Court directs Coscharis Motors to disclose information on purchase of bullet-proof cars
A Federal High Court, Ikoyi, Lagos has issued a directive to Coscharis Motors Limited to ensure it discloses to a non-governmental group; Enough is Enough (EIE) Nigeria, information about the 2013 purchase of two bullet-proof cars for Former Aviation Minister, Stella Oduah.
Justice Mohammed Yunusa while delivering judgment in a suit filed by the Media Rights Agenda (MRA), on behalf of the NGO against Coscharis, declared that the FOI Act is applicable to Coscharis Motors.
The judge equally threw out the argument of Coscharis Motors that the court is bereft of jurisdiction to entertain the action initiated by EIE, having exceeded 30 days after it was deemed to have been denied access and that the period was not extended by the court as provided for under the FOI Act.
The court further described as lacking in merit the argument that EIE applied through a Motion Exparte dated January 9, 2014 for leave of court and extension of time within which to file the process, which the court granted on February 27, 2014.
The court however did not grant any order asking the Attorney-General of the Federation (AGF), to commence criminal proceedings against Coscharis Motors for wrongful denial of access to information.
The non-governmental organisation specifically prayed Justice Yunusa to issue, “a declaration that the failure and/or refusal by Coscharis Motors to disclose or make available to EIE the information requested in the organisation’s letter to the company dated October 28, 2013, is a violation of EIE’s right of access to information guaranteed by Section 1(1) and Section 4(a) of the Freedom of Information Act, 2011.
“A declaration that the failure and/or refusal by Coscharis Motors to give EIE a written notice that access to all or part of the information requested would not be granted and stating reasons for the denial and the section of the FOI Act upon which the company relied to deny EIE access to the information it requested amounts to a flagrant violation of the Act and is therefore wrongful.
“An order of mandamus compelling Coscharis Motors to disclose the information requested in EIE’s letter dated October 28, 2013, namely the invoice(s) and landing documents for the two BMW vehicles acquired by the Nigerian Civil Aviation Authority (NCAA) with chassis numbers WBAHP41050DW68032 and WBAHP41010DW68044; and details of the payment for the vehicles, including whether they were paid for in full or hire purchased as reported by the media.
“An order compelling the Attorney-General of the Federation to initiate criminal proceedings against Coscharis Motors for wrongful denial of access to information to EIE under Section 7(5) of the FOI Act.”
But in its argument against the suit, Coscharis Motors stated through its Company Secretary and Legal Adviser, NdubuisiChito that it is a fully indigenous private limited liability company with no government investment in its equity, adding that it is not funded by tax payer’s money or any other type of government subvention.

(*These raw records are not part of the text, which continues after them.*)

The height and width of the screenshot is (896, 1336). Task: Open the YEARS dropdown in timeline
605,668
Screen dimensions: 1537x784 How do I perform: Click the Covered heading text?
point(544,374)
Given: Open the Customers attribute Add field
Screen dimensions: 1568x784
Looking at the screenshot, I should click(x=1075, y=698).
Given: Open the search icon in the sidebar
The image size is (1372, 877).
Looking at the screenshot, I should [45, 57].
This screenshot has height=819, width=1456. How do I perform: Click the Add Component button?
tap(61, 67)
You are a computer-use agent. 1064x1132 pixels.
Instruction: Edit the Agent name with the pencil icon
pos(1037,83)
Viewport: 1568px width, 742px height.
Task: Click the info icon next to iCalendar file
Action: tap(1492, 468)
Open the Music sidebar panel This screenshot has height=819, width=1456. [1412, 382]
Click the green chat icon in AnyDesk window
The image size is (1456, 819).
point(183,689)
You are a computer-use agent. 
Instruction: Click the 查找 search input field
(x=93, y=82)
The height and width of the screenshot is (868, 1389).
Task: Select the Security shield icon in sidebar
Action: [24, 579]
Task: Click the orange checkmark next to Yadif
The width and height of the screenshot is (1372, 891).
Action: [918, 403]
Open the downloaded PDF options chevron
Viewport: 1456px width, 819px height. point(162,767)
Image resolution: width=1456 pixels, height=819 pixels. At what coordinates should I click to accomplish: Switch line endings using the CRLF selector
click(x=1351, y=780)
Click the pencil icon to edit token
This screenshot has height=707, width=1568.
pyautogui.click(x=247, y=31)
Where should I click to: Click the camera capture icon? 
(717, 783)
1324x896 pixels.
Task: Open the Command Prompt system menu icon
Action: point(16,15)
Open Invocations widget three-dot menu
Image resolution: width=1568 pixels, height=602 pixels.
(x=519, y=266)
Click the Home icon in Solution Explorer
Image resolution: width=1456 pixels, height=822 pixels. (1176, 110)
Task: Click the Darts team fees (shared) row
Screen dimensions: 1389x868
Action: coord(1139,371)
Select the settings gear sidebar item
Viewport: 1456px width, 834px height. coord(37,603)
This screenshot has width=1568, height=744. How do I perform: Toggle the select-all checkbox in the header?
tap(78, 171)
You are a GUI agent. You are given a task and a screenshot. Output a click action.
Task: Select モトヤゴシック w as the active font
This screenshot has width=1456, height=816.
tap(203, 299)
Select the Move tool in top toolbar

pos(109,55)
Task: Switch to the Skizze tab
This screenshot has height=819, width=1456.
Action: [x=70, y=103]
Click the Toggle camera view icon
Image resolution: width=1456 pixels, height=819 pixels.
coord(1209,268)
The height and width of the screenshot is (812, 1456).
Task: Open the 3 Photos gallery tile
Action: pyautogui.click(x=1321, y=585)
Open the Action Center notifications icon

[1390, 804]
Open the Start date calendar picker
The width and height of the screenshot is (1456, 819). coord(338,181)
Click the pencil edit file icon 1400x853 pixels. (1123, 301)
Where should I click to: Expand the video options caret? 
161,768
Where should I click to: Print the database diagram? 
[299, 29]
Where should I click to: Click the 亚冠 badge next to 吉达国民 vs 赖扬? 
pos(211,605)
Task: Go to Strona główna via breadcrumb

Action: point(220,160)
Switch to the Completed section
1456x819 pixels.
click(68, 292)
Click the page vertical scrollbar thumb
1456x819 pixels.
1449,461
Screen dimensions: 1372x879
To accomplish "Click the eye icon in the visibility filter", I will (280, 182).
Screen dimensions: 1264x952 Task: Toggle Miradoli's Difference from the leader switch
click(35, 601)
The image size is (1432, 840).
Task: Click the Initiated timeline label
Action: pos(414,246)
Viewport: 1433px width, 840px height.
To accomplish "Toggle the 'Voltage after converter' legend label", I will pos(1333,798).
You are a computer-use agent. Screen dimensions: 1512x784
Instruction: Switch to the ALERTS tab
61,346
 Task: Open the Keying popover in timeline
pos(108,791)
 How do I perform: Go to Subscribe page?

Coscharis Motors also posited that it was not engaged in any type of public service. While contending that the FOI Act cannot be made applicable to it, the firm stated that it was not opened to disclose to EIE the information requested by the group.
But counsel to the EIE, Ayodeji Acquah, insisted that regardless of the position of Coscharis Motors as a private company, and since it had benefited from the import duty waiver and consequently used public funds in the purchase of the said bullet proof cars, the firm falls within the purview of Sections 2(7) and 31 of the FOI Act.